[Source extract]
════════════════════
By Nick Nunn
Jason Heyward getting hit in the head with a 90-mph fastball, breaking his jaw in two places, serves as a real reminder that sports in general, but major-league sports in particular, are a dangerous way to make one’s living.
Whether it is getting hit in the face by a ball moving as fast as the most intrepid interstate drivers, staring across the line at a 275-plus pound NFL lineman, or doing better than 200 mph in a little metal box around and around the track – not to mention really vicious sports like boxing, hockey and soccer – fans should consider part of the exorbitant salaries that professional athletes earn year after year to be nothing other than hazard pay.
In baseball, there is no question that pitcher will sometimes intentionally throw at a batter. No bones are made about the practice, which continues for a number of reasons, including: retaliating for a hit teammate, unnerving the batter or just getting the batter off the plate.
But, as an unwritten rule, pitchers don’t throw “beanballs” – shots at the head – in an actual attempt to hit the batter.
Not only is a blow to the head considerably more dangerous, the body is a more reliable target for a disgruntled pitcher.
Think about it for just a second; if you are a pitcher and you want to hit a batter in order to retaliate for a batter struck earlier, you could aim for the head, the batter would duck to get out of the way and they would only get their pants dirty.
On the other hand, you could aim for the thigh, which would be significantly more difficult to move in the brief reaction time allowed after a pitch is released, hit the batter and be done with it.
As dangerous and irresponsible as this all may seem, this kind of thing isn’t at all uncommon in baseball.
When Justin Upton was hit in the upper thigh by a pitch from Stephen Strasburg a week or so ago – before the Heyward incident – he recognized that Strasburg most likely hit him on purpose and stated simply to the Sporting News that “getting hit with a pitch is part of the game.”
Still, things can go very wrong very quickly.
If I think of dangerous pitches, I go first to James Earl Jones’ character in “The Sandlot,” who was blinded after receiving a fastball to the temple.
But that’s fiction.
In real life, the only man ever to die from being hit by a pitch was (pause for the trivia addicts out there in reader-land) Ray Chapman, who was killed in 1920 at the age of 29 by a pitch thrown by Carl Mays.
At the time batting helmets weren’t used – nor were they for the next 30 years – and his death created major changes in the way the game was played, including rules banning the spitball and requiring balls to be traded out when they become dark or dirty.
Chapman’s death and the changes it caused are typically held to be some of the reasons for the beginning of the “live-ball” era in baseball.
At any rate, hopefully Heyward’s surgery and subsequent rehabilitation will go smoothly.
Consider this a 544-word get well card, Jason.
════════════════════
[Problem set]
1/ Retype the part of the column that opens with the words containing "On the other" and closes with "uncommon in baseball.".
2/ According to the column, who threw the pitch that killed Ray Chapman?
3/ For each statement, say whether it agrees with the column, and quote the words that decide it. (a) Justin Upton was hit in the upper thigh by a pitch from Stephen Strasburg. (b) Batting helmets were in use when Ray Chapman was hit. (c) Jason Heyward's jaw was broken in three places.
The records below have nothing to do with the column.

[Provided records]
════════════════════
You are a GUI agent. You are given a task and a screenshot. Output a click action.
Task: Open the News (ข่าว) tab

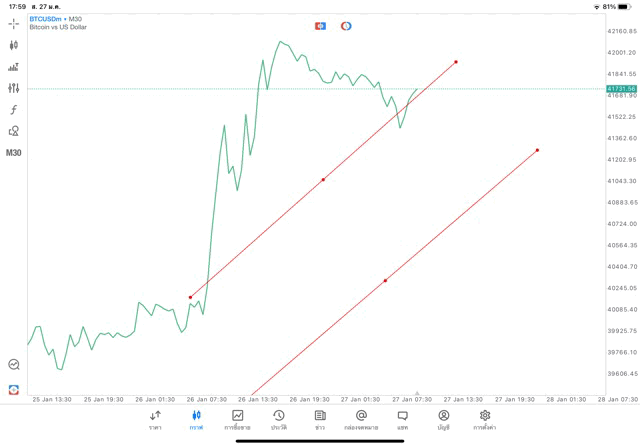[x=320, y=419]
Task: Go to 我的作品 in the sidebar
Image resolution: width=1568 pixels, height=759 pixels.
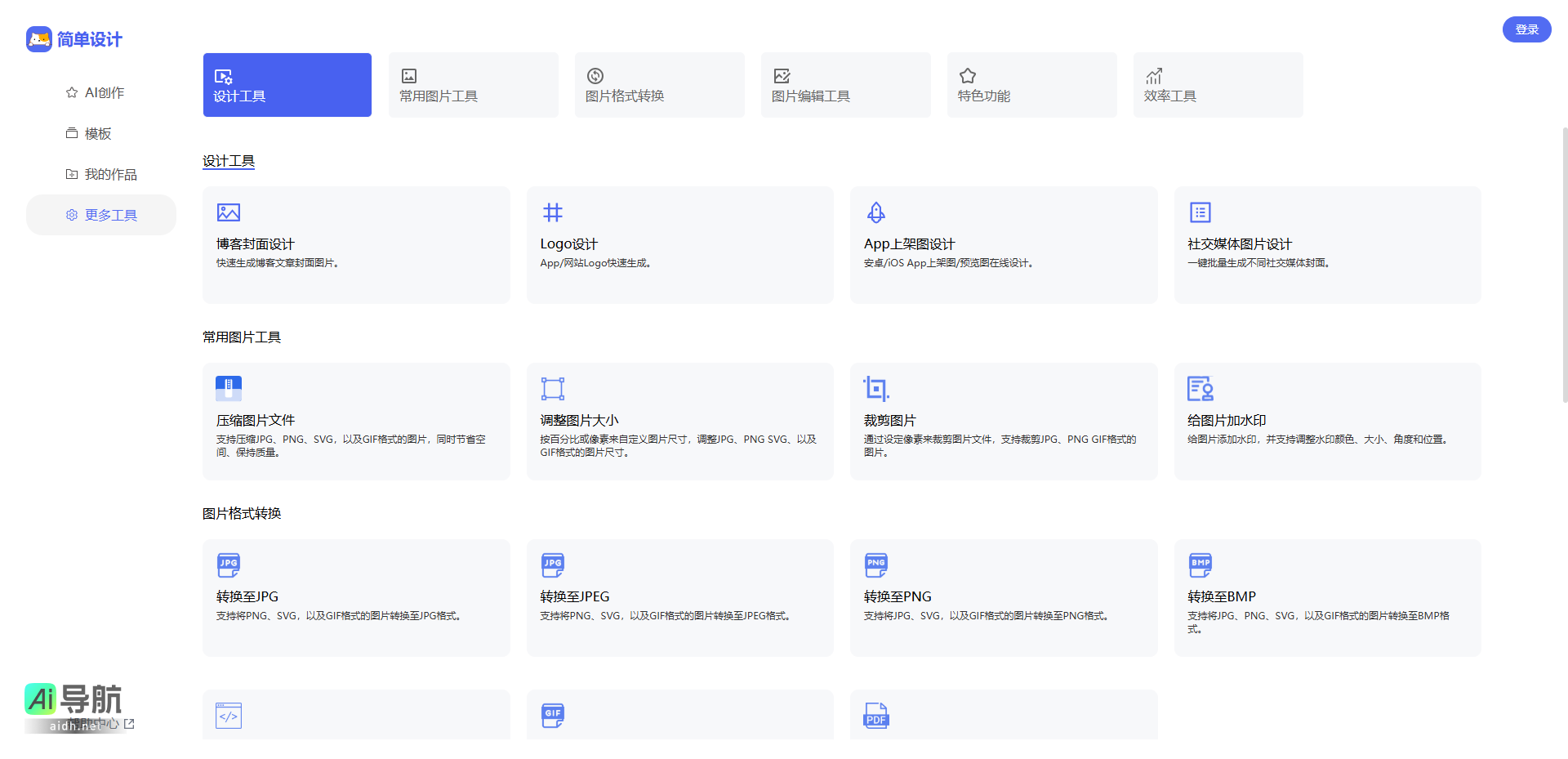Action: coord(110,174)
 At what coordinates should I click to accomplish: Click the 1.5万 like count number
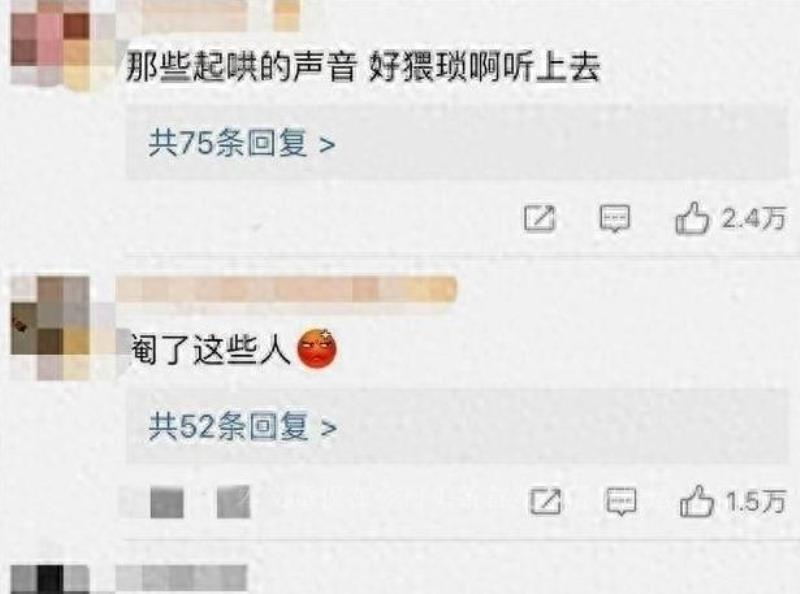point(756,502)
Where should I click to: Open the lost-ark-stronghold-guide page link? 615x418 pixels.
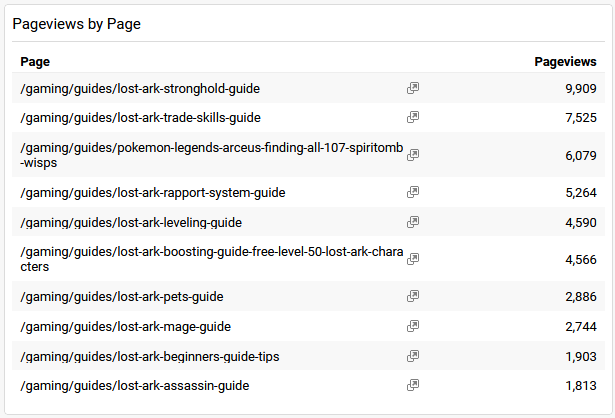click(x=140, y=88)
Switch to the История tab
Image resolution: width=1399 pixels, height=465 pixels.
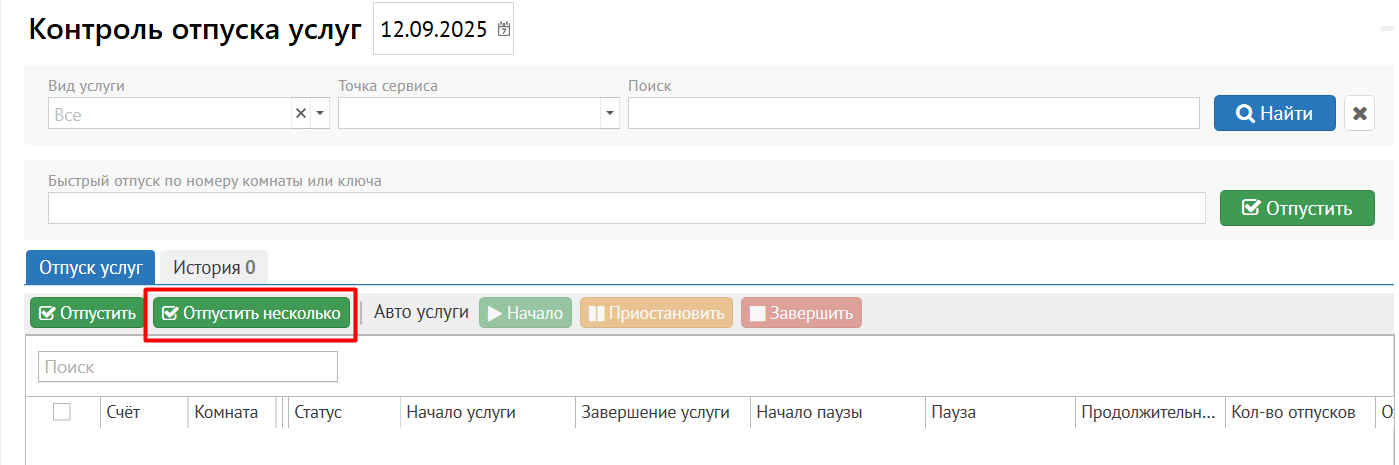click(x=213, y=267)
════════════════════
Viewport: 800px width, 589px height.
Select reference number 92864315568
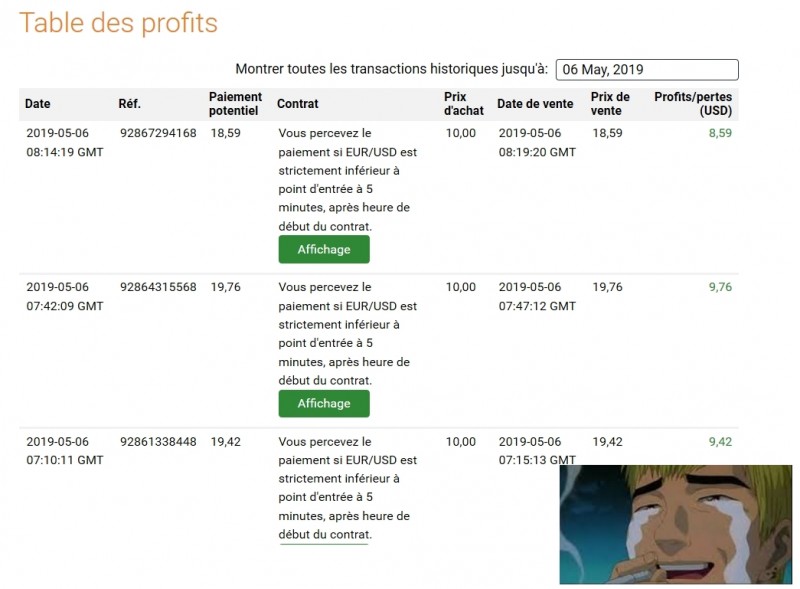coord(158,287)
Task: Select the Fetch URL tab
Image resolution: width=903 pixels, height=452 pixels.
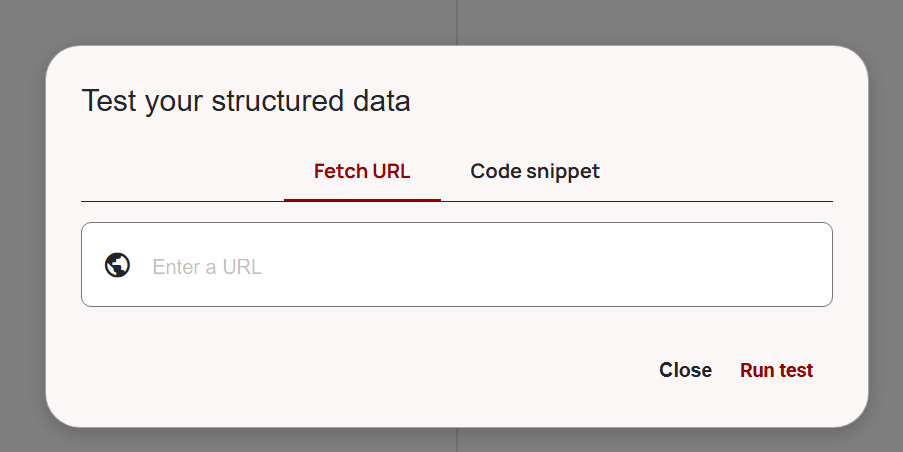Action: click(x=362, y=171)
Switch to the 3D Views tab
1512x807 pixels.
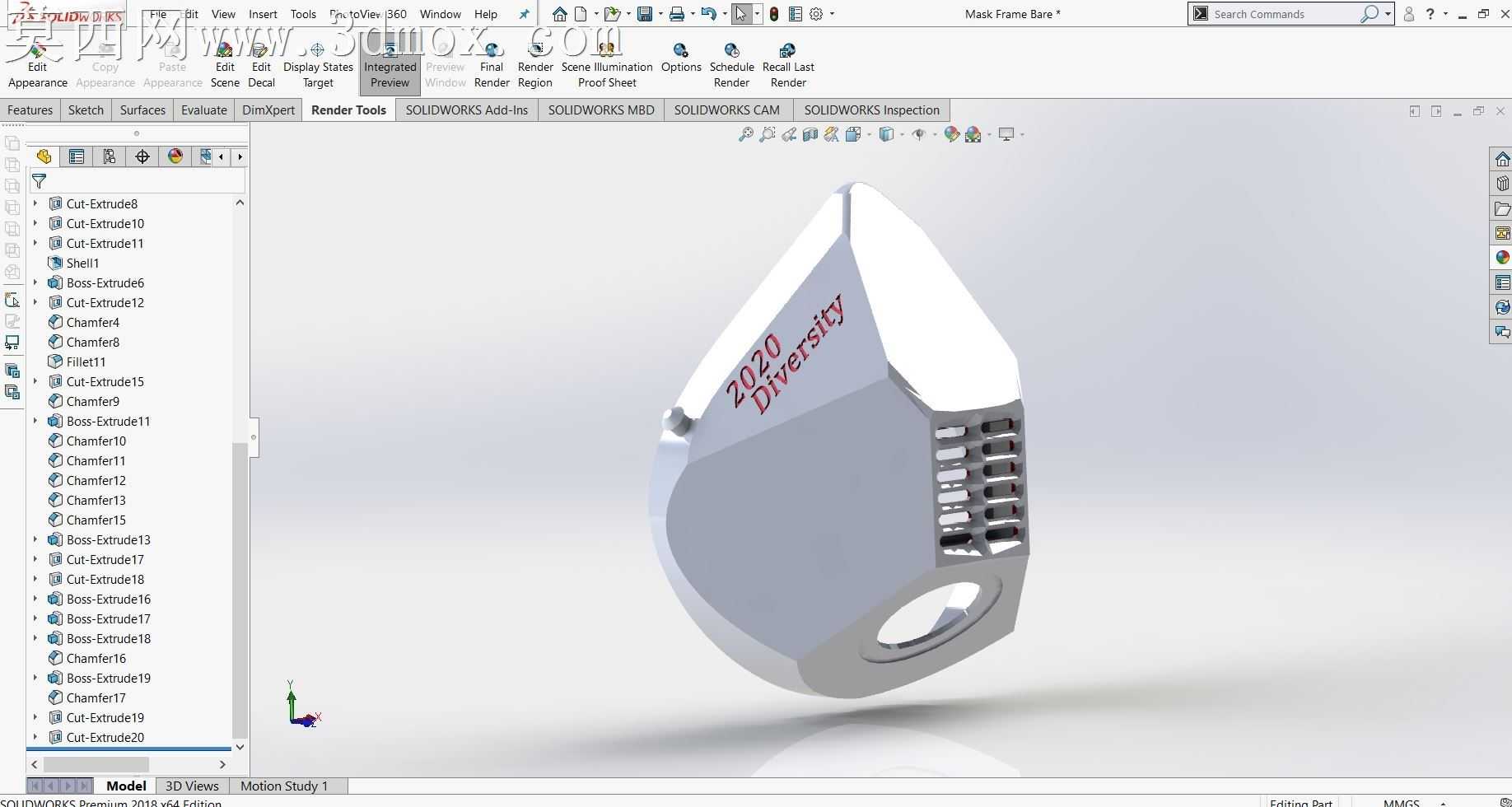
════════════════════
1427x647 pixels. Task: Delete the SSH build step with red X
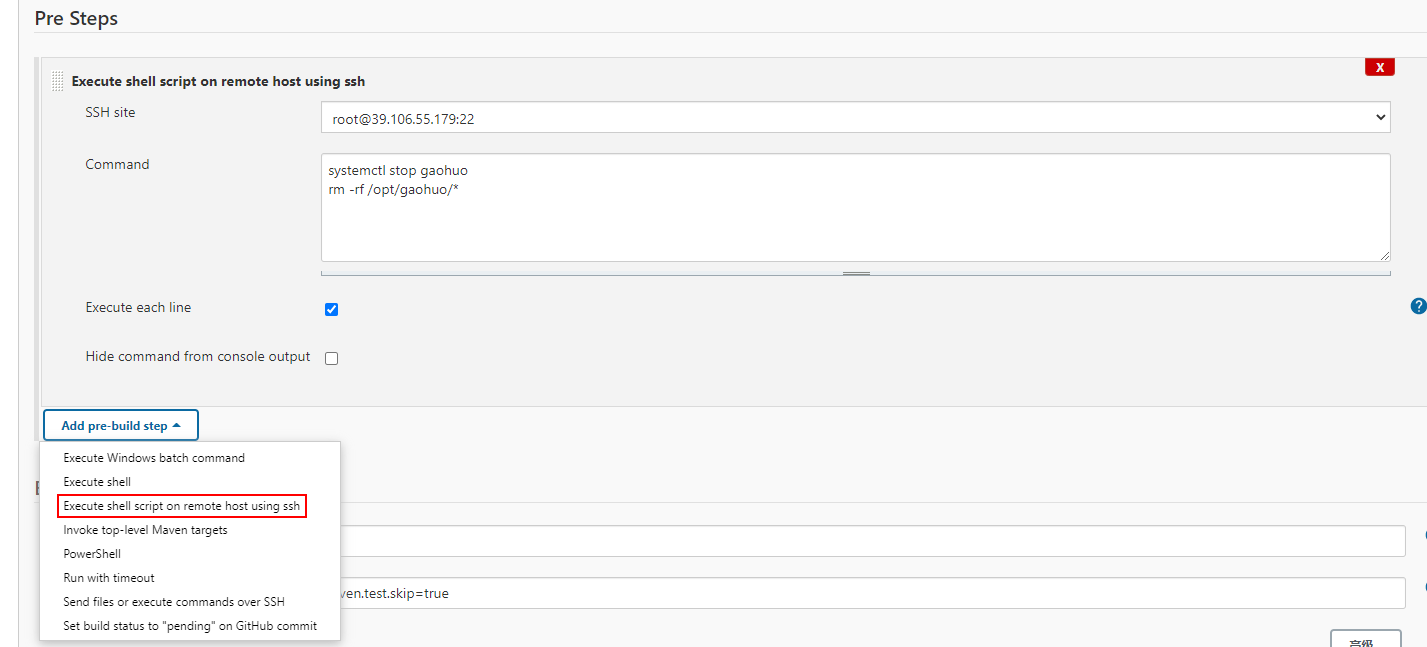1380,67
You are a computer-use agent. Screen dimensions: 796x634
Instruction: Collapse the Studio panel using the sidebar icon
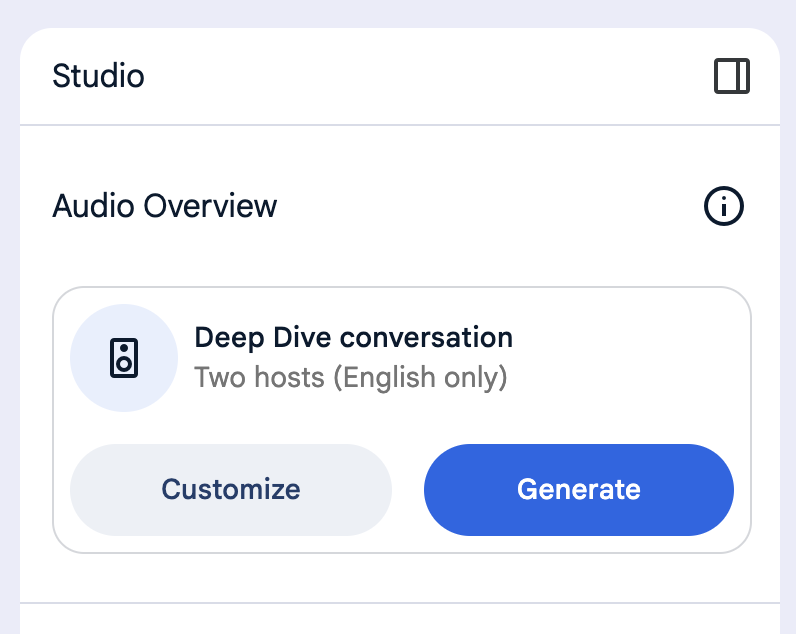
════════════════════
[Your written answers]
1/
On the other hand, you could aim for the thigh, which would be significantly more difficult to move in the brief reaction time allowed after a pitch is released, hit the batter and be done with it.
As dangerous and irresponsible as this all may seem, this kind of thing isn’t at all uncommon in baseball.

2/ Carl Mays

3/
(a) Yes: "When Justin Upton was hit in the upper thigh by a pitch from Stephen Strasburg"
(b) No: "At the time batting helmets weren’t used"
(c) No: "breaking his jaw in two places"